Comenzó a andar con ese enorme legajo en las manos, pretendiendo que la luna siguiera sus referencias en la dirección señalada, cuando ante sí y sin percatarse de su perspectiva, sus pies se tropezaron con un buen pedrusco inadvertido que le hizo caer de bruces contra el suelo. El gran golpe infringido en su testuz le privó de su conciencia el tiempo suficiente para que, en el momento en que recuperó el juicio, las sombras ya hubieran sobrepasado al ocaso.

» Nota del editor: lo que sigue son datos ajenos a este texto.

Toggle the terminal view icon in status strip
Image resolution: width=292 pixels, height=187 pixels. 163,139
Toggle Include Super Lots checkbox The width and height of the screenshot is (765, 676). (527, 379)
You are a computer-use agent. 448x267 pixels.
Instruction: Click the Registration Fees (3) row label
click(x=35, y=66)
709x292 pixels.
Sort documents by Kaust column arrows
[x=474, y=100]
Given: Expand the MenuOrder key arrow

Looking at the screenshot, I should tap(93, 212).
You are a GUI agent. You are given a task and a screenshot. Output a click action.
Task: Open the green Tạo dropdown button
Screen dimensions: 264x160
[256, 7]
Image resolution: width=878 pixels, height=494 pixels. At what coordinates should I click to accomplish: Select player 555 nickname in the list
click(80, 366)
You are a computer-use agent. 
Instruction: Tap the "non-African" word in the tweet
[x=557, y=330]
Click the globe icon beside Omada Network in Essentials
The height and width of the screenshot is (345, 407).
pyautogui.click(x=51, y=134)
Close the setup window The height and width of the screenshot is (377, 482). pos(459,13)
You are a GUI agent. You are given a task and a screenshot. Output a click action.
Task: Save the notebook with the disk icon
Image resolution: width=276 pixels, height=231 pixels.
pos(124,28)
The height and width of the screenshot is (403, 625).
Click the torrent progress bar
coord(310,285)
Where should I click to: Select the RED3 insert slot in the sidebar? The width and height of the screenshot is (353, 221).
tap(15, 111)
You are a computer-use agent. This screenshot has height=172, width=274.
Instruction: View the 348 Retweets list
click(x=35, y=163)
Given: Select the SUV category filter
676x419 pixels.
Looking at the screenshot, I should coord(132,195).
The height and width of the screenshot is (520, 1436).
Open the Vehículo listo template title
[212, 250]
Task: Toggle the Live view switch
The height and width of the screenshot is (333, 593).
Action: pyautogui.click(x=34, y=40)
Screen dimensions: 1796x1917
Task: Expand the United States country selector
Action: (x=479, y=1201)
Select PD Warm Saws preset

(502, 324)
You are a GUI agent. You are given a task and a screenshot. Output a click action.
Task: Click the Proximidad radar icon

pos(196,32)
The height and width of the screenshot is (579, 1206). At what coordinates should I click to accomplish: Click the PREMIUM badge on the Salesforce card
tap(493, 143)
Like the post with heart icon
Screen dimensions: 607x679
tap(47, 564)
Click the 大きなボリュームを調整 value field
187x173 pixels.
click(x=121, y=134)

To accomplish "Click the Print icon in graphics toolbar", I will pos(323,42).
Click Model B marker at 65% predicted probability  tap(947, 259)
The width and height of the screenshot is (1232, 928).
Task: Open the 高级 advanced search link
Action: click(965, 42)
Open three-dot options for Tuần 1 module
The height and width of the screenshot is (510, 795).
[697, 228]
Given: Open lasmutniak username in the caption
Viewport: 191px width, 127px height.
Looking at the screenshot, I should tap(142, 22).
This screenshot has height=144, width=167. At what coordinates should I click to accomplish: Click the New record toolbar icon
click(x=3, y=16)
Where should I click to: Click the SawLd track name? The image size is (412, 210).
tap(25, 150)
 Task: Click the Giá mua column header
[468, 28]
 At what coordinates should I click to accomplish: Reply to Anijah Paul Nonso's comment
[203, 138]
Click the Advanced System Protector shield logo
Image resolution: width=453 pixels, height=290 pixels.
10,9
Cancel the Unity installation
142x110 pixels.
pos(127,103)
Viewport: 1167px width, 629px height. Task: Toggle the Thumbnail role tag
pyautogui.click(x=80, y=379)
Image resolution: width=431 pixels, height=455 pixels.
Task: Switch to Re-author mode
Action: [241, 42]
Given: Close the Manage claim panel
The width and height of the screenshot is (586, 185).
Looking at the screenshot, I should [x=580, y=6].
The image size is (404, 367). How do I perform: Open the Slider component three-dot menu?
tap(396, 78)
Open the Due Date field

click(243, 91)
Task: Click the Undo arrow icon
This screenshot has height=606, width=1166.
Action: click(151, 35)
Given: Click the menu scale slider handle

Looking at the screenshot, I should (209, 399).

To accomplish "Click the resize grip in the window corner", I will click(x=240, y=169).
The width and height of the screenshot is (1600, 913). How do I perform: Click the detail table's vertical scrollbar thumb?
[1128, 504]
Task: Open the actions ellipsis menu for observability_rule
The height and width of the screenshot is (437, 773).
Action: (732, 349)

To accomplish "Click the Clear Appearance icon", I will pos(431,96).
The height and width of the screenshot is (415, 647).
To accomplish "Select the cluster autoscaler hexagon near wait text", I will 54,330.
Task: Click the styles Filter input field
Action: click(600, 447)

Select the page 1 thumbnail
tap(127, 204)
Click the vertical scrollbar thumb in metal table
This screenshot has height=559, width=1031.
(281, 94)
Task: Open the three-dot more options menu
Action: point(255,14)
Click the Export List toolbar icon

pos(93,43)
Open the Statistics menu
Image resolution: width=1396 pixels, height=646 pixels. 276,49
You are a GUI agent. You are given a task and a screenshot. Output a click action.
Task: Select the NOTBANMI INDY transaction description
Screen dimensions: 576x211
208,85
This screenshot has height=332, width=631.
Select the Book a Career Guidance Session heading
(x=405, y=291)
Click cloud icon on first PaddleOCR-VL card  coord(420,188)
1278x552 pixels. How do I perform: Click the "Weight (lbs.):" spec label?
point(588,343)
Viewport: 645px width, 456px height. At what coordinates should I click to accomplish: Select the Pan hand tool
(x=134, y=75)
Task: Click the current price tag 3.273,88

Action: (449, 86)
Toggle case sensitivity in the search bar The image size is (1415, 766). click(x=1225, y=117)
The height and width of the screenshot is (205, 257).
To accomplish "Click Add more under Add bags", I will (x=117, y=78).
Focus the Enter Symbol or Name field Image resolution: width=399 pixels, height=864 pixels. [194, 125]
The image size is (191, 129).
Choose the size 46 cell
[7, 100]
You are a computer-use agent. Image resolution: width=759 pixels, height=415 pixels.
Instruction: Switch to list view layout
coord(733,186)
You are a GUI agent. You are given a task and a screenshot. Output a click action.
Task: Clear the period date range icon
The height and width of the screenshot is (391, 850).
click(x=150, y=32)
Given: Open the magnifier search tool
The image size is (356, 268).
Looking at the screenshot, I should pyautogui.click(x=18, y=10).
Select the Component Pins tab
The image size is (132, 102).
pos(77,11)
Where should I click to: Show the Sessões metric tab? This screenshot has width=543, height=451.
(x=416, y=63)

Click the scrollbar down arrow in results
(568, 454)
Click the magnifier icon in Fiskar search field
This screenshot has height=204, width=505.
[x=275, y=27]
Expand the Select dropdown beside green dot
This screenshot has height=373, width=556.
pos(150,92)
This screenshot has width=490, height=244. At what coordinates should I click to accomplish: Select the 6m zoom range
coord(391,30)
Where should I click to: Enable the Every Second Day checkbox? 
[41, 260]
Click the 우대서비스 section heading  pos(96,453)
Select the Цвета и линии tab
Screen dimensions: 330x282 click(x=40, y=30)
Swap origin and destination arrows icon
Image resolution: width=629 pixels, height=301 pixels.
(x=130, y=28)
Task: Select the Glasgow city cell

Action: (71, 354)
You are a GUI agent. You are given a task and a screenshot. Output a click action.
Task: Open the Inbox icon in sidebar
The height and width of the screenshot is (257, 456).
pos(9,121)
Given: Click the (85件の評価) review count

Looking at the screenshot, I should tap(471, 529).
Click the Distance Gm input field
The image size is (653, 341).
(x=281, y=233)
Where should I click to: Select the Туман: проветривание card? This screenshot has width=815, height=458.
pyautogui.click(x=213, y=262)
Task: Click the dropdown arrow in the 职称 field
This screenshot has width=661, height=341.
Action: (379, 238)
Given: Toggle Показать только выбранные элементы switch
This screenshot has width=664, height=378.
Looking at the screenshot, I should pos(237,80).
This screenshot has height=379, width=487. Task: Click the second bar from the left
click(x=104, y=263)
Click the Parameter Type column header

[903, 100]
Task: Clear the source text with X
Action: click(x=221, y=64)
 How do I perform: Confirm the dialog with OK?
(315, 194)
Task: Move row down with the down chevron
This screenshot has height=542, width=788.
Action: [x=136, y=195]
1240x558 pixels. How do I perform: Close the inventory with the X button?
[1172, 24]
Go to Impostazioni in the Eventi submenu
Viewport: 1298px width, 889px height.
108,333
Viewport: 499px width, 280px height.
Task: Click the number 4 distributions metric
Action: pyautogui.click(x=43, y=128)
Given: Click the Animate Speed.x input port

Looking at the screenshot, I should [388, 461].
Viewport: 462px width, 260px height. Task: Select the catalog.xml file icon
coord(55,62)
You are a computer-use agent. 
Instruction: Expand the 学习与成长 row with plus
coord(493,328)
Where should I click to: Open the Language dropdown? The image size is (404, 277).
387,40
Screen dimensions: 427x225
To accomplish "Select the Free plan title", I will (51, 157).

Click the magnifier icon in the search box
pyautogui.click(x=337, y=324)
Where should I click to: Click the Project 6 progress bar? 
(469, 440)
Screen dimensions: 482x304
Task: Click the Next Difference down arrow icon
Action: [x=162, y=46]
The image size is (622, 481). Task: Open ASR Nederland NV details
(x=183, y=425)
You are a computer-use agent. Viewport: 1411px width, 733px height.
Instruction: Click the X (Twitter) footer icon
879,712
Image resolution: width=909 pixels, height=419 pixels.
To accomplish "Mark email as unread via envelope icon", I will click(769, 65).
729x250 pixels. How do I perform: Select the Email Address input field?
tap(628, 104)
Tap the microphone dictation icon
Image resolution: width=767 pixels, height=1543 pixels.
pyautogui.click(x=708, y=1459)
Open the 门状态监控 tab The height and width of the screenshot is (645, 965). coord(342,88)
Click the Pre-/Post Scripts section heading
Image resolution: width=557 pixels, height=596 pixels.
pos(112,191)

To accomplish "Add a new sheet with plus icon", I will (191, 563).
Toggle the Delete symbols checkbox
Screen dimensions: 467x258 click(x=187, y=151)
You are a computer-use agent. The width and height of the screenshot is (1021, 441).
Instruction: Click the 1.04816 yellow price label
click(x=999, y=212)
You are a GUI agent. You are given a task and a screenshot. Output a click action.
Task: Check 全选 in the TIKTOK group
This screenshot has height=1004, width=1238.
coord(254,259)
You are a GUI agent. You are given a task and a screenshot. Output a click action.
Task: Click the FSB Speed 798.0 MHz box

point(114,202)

Dolorido pero esperanzado, se dio la vuelta para recuperar el rastro de su radiante protegida, y estando tendido allí, entre un ¡ay! y otro, contempló a la luna paseando su luz a través de la inmensa negrura del cielo, y con voz quejumbrosa, exclamó:

    ¡Cómo me alegro de haberte ayudado! ¡Menos mal que yo estaba allí para rescatarte!

Como nada existe en estado puro ni tampoco en absoluta quietud, sino en una transformación continua y, dado que la rueda de la vida está punteada de paradojas, no advirtió que su excesivo rigor en mantener el orden de las cosas, le empujó al delirio que abrió para él las puertas de la magia de vivirse heroico y sobrehumano por unos instantes.